I'd rather not see felons carrying firearms (not that our laws do much to prevent this); However, I'd much rather a felon have access to a firearm than me NOT have access to a firearm. Likewise, the age of responsibility of toting a firearm should be left to the parents -- I remember in my youth we were allowed to on my grandparent's farm after we demonstrated proficiency and responsibility; this was in our teen years. And we practiced safe firearm handling and didn't incur any accidents or "blood in the streets." Farily wholesome way to grow up.

Sometimes, I think we get confused about the constitution. It affirms basic rights and limits government. There's not alot of "reasonableness" there, and the word "reasonable" restriction is usually just an excuse for someone with an agenda to push all the restrictions they want. God given and affirmed rights favor the absolute.

The "fire in a crowded theater" analogy/ruling is frequently misused in a misguided belief that it allows government to pass laws which restrict constitutional rights. The ruling doesn't allow the limitation of your first amendment right of free speech by government; it does re-affirm your personal accountability if you do something harmful. Simply put, it doesn't change the "congress shall make no law" portion, but does say that if you make an act of commission which hurts others you'll be held responsible. Likewise, your freedom of religion isn't limited; however, you can't use that "freedom" to commit an act of murder based on your religion -- the purpose of the constitution is to limit government, not as your personal shield to do whatever you want. You are free to keep and bear arms; however, you are not given a pass if you bear arms irresponsibly, commit an AD and hurt someone. You are free to pray and thank God in school (and in your studies, works, and speeches); however, you aren't free to remain in school if you are disrupting it constantly with your personal prayer time or unwelcome platitudes. You are free to print whatever you want. If you repeatedly and maliciously print a pack of lies about someone, they might be able to sue you and have you admit you lied. You are free to peacefully assemble; you're not free to block major highways for days to force your agenda. There's a subtile but very important difference there.
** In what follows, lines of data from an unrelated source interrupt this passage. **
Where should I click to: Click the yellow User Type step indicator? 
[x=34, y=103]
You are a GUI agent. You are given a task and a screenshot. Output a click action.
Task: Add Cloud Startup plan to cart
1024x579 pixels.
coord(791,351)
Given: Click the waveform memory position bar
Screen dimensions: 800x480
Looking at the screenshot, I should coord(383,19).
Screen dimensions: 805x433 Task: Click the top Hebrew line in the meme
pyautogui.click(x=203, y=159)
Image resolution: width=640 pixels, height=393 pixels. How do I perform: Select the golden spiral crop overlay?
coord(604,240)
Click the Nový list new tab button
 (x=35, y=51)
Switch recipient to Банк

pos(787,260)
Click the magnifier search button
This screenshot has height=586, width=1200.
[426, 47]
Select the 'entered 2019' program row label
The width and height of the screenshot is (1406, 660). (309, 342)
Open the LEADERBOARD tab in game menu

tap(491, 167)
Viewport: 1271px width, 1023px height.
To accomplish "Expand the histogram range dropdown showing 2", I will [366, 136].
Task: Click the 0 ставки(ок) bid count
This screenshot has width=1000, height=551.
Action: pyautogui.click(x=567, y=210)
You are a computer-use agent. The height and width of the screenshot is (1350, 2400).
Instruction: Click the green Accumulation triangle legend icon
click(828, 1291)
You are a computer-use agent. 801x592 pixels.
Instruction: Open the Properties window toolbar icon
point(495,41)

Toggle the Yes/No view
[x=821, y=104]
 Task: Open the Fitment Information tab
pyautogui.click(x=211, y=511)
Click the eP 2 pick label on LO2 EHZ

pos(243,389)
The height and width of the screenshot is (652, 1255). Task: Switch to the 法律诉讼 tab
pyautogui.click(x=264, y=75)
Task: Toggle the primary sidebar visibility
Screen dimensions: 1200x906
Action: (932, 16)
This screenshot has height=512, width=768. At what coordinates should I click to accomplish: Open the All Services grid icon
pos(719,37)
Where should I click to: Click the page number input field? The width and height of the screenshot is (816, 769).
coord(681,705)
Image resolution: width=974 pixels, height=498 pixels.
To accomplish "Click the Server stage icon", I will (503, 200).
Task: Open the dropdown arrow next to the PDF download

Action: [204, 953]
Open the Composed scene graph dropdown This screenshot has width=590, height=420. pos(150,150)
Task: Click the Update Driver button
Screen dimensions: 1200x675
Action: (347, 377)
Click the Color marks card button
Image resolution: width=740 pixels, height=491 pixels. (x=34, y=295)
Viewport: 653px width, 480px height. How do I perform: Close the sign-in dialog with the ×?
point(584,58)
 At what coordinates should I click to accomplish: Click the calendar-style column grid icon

When we come to the 4th and 5th amendments, these are wholly to limit government intrusion into our lives. As such, they need to be taken at face value. Quite simply, any search requires a warrant. This is inconvenient as hell (but maybe easier in the computer age). It's supposed to be. It's a judicial check on an executive function.

The bill of rights isn't one we can just pick and choose. The media does this with the 2nd amendment -- they advocate freedom of the press, but don't like the RKBA so they just ignore it or make it into something it's not. If we don't like part of the constitution, the answer is we amend it not ignore it. Would we choose to, we're going to find out that we have no rights at all. Other countries have gone down this path; many facing problems much more severe than now.